(Records from a collection)

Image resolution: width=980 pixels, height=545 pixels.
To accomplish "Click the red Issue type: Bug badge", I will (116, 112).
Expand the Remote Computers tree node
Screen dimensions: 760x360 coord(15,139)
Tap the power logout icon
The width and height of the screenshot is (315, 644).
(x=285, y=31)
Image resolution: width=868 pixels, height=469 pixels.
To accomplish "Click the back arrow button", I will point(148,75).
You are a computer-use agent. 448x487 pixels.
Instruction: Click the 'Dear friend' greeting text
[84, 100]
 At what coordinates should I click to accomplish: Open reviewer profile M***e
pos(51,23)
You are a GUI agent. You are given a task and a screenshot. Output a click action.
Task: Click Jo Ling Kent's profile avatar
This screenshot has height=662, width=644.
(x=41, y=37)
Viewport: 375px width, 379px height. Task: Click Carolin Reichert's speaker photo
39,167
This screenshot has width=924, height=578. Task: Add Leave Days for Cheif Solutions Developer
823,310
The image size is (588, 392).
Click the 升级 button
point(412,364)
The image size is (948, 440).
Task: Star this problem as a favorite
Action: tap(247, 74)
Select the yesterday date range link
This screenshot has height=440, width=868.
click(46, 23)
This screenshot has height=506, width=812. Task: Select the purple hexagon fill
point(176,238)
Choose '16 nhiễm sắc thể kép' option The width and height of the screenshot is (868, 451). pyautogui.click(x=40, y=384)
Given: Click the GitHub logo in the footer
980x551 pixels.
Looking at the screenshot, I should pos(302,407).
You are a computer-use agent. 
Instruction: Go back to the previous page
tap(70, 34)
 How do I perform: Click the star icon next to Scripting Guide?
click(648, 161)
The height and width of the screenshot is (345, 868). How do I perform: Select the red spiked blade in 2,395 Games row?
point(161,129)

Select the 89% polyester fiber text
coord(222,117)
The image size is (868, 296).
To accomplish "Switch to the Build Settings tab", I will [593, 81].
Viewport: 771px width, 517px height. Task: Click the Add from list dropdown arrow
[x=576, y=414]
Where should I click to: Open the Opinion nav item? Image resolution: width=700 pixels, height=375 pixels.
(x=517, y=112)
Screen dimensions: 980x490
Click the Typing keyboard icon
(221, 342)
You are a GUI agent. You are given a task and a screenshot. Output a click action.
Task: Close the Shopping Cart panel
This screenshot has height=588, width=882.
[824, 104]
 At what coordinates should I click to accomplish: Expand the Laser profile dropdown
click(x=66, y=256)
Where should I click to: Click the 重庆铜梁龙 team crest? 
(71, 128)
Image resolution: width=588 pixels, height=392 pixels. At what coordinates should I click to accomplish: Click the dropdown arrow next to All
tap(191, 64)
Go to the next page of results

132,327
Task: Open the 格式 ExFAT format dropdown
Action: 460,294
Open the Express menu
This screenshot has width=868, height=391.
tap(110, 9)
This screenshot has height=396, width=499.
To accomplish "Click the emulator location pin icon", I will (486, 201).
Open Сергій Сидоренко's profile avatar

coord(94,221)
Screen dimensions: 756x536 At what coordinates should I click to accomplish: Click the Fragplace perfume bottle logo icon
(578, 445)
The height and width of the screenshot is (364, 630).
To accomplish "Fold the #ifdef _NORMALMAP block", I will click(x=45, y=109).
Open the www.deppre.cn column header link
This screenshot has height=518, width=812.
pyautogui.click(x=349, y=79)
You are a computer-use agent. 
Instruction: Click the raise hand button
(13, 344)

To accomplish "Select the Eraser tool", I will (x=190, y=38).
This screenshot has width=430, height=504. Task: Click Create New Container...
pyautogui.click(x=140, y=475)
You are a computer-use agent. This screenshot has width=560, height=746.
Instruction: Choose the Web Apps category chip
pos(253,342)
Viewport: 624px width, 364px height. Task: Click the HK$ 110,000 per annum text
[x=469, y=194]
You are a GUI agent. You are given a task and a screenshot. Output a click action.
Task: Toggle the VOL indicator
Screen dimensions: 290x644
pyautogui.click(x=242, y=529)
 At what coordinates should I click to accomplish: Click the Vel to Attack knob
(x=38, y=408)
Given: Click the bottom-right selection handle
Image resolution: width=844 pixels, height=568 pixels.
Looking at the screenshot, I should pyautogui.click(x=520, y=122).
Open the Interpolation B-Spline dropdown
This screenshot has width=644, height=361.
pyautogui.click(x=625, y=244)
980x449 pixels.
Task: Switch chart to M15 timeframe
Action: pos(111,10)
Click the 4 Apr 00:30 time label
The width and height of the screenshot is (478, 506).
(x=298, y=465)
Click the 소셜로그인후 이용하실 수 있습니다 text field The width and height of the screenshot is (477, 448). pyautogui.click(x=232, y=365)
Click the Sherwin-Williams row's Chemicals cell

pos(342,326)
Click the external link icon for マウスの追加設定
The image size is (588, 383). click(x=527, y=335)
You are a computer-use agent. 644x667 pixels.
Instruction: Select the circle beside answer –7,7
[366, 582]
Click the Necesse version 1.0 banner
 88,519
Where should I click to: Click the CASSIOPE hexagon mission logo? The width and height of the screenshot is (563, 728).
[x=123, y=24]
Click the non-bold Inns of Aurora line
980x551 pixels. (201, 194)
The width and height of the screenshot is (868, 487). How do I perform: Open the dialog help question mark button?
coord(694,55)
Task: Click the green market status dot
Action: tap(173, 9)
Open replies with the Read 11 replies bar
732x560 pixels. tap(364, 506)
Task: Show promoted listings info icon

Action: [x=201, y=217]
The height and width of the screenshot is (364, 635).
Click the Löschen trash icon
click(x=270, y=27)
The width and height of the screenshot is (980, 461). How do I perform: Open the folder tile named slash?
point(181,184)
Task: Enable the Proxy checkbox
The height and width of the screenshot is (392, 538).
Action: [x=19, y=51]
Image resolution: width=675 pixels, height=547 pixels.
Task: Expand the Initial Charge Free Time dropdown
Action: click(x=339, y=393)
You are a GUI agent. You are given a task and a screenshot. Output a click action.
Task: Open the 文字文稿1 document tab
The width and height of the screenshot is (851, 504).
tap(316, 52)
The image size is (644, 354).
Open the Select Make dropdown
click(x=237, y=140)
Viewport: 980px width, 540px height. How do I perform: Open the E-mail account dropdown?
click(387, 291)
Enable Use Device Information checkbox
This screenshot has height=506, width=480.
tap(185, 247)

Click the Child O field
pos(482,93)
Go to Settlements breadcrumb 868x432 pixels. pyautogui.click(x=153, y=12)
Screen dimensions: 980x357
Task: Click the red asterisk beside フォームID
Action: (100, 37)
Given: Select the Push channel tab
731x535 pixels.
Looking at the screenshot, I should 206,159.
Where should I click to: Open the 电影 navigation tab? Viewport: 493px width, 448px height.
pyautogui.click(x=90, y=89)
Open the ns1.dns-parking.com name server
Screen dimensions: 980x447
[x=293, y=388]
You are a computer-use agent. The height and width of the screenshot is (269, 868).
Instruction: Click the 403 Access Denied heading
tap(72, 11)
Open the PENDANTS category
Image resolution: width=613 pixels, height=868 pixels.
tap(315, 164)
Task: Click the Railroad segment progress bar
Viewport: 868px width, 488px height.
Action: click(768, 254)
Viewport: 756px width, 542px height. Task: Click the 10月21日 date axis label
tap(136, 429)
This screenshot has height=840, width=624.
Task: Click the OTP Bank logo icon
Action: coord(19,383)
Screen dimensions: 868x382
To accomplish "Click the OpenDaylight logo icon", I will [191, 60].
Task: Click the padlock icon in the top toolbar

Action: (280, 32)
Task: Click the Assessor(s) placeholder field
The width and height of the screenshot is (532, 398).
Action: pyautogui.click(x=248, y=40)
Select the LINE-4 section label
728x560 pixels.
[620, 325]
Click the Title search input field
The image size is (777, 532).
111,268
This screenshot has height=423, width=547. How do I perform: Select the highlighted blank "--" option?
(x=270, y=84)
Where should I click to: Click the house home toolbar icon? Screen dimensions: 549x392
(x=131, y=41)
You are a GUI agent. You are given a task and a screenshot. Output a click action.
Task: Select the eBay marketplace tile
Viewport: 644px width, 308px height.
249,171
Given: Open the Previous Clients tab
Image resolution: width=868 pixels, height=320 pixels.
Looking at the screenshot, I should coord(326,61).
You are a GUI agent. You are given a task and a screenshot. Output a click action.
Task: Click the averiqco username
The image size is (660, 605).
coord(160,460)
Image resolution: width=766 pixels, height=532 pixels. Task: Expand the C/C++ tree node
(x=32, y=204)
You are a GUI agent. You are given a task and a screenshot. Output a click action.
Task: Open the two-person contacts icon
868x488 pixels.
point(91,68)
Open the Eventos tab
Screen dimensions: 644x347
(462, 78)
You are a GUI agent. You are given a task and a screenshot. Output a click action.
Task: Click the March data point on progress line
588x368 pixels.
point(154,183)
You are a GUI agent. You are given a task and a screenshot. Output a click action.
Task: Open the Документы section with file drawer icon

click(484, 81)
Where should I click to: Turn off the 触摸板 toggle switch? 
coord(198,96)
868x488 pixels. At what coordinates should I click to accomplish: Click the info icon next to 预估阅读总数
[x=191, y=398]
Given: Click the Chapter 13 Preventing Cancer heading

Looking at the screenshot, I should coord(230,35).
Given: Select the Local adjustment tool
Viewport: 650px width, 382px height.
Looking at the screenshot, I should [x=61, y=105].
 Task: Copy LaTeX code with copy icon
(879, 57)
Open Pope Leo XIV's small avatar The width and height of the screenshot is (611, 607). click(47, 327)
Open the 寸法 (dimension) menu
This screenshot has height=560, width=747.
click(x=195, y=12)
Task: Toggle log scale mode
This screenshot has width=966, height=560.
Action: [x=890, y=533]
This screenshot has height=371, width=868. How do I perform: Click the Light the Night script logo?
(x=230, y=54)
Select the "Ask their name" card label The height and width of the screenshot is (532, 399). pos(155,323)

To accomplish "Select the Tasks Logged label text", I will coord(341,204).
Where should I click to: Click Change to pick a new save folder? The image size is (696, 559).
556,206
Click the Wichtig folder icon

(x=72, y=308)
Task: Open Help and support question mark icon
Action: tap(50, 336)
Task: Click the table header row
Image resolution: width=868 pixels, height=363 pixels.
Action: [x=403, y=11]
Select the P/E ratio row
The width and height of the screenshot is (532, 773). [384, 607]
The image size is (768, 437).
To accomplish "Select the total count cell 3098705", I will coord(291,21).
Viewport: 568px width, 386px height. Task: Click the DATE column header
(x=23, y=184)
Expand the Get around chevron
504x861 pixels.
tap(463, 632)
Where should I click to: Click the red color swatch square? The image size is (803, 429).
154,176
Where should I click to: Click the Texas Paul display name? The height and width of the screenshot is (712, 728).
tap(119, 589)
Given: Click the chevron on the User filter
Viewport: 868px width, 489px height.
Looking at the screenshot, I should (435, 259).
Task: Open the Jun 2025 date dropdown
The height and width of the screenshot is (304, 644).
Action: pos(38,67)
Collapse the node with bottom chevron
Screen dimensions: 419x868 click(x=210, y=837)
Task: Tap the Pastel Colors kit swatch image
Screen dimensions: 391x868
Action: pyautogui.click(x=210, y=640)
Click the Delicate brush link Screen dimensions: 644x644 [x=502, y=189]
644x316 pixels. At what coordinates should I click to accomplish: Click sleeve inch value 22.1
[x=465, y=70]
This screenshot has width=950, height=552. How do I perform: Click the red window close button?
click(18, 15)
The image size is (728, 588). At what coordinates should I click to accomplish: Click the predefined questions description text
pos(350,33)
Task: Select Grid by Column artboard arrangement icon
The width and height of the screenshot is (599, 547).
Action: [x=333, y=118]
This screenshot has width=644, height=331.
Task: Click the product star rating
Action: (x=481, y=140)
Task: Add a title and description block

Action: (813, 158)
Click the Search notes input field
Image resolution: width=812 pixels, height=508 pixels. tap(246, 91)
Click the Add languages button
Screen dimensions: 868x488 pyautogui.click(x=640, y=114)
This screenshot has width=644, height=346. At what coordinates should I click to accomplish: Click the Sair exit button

**Required work:** Above are the records. Copy every line in them holding "menu".

**Response:**
Open the Express menu
Open the 寸法 (dimension) menu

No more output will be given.